**Instructions to follow:** Return all lines below containing the word "will".

**Source data:**
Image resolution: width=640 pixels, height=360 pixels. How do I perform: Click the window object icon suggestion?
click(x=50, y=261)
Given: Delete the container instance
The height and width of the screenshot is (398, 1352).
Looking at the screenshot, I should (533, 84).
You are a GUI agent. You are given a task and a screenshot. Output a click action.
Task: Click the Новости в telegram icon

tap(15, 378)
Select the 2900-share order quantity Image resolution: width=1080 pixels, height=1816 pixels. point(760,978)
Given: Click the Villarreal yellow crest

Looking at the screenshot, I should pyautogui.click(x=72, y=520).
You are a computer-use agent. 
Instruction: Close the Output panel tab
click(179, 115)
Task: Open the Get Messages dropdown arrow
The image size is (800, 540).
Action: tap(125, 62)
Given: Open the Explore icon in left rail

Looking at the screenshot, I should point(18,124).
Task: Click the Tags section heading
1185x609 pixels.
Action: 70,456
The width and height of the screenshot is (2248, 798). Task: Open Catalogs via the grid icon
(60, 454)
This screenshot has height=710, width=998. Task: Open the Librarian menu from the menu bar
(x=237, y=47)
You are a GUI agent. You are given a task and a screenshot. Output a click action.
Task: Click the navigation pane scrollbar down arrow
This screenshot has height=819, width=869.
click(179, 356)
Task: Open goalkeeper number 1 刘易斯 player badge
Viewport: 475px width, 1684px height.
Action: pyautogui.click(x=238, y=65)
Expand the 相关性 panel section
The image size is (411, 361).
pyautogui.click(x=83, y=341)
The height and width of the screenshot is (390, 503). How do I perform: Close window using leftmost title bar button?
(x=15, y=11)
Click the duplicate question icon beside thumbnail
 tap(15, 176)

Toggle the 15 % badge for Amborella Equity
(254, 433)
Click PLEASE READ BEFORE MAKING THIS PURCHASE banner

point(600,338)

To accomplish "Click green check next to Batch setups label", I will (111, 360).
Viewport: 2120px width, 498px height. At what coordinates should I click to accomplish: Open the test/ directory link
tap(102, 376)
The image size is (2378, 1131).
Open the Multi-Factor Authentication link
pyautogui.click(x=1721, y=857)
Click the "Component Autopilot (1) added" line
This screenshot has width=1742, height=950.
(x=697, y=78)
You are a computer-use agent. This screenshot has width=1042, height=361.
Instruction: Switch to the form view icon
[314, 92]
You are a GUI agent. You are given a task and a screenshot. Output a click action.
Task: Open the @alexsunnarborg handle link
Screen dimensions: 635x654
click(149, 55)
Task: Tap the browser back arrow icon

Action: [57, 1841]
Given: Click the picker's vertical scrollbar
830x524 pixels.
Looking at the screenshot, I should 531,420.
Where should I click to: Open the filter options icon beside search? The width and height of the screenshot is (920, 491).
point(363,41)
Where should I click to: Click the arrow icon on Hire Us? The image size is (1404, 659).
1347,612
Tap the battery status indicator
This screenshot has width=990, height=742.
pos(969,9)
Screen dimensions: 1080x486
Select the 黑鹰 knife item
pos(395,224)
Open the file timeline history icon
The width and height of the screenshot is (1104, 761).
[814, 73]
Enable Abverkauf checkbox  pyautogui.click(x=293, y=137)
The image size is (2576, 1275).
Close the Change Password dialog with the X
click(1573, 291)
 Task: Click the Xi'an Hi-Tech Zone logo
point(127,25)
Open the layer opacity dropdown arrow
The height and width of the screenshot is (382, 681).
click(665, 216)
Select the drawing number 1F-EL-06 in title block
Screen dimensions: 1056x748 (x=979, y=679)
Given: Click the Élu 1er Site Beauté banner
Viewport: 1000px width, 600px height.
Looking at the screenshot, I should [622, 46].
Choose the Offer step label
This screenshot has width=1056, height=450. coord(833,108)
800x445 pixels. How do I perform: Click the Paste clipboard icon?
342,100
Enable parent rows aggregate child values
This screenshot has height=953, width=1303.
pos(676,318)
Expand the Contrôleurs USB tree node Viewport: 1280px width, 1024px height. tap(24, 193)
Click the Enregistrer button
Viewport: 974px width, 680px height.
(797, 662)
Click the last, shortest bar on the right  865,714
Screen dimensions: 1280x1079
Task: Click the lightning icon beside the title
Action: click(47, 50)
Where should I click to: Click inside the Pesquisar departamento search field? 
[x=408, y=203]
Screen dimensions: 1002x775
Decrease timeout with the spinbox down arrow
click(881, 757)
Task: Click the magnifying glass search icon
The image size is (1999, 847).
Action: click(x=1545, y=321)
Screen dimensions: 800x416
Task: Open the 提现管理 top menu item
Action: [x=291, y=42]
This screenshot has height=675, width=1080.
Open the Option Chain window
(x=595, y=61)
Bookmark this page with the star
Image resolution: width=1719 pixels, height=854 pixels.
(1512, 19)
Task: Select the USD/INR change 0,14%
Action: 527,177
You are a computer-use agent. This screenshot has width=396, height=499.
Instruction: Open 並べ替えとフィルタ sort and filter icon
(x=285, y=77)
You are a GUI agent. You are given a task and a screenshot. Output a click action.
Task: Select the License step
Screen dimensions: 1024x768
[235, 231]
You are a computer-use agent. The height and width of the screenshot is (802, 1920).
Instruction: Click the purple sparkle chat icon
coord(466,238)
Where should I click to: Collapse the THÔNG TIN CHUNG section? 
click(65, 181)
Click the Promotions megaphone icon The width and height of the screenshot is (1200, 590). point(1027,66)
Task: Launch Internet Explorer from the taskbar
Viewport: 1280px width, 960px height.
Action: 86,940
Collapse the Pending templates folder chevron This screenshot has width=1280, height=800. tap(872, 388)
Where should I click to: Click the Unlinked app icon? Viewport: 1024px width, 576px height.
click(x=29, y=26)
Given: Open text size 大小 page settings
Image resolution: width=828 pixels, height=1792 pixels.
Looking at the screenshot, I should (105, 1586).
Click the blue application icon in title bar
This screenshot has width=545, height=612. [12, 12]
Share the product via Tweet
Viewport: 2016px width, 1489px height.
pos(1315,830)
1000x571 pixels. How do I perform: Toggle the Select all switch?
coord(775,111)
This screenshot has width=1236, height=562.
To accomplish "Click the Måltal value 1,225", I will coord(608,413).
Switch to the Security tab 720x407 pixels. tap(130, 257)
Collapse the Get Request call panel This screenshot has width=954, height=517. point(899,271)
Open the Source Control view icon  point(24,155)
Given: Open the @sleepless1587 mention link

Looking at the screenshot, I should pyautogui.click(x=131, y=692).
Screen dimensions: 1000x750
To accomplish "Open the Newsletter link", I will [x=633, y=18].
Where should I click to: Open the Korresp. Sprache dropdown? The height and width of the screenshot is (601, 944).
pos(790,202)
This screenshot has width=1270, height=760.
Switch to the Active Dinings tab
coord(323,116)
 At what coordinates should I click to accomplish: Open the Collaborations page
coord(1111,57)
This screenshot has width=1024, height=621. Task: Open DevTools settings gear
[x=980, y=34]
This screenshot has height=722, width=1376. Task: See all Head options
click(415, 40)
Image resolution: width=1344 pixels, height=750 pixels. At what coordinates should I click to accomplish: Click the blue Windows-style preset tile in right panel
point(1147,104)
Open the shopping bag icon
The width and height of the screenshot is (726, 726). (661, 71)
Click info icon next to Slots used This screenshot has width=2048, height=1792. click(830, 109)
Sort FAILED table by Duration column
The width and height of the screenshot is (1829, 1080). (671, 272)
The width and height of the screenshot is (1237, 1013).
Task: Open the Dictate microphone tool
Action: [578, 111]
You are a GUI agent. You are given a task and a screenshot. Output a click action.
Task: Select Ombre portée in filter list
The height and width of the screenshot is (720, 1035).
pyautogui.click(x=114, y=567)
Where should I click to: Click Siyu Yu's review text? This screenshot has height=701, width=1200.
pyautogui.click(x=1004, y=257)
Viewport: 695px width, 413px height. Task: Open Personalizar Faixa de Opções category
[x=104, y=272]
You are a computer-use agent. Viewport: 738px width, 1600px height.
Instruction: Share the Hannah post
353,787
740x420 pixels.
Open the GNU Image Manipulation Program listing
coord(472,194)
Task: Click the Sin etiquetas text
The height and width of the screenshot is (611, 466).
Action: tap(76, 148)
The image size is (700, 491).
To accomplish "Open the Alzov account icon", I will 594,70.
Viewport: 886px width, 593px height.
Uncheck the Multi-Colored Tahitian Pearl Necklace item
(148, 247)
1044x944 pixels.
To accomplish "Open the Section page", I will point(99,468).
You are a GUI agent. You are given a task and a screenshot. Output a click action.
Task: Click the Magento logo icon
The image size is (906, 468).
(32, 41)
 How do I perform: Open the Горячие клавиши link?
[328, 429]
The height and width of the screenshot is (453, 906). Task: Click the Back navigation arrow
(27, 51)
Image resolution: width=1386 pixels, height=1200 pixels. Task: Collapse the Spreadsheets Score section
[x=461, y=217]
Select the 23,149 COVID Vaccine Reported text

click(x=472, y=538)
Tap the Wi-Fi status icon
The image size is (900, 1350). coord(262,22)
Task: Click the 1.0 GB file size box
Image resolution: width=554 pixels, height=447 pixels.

**Answer for the task:**
To accomplish "Click green check next to Batch setups label", I will (111, 360).
To accomplish "Click the Måltal value 1,225", I will coord(608,413).
To accomplish "Open the Newsletter link", I will [x=633, y=18].
To accomplish "Open the Alzov account icon", I will 594,70.
To accomplish "Open the Section page", I will point(99,468).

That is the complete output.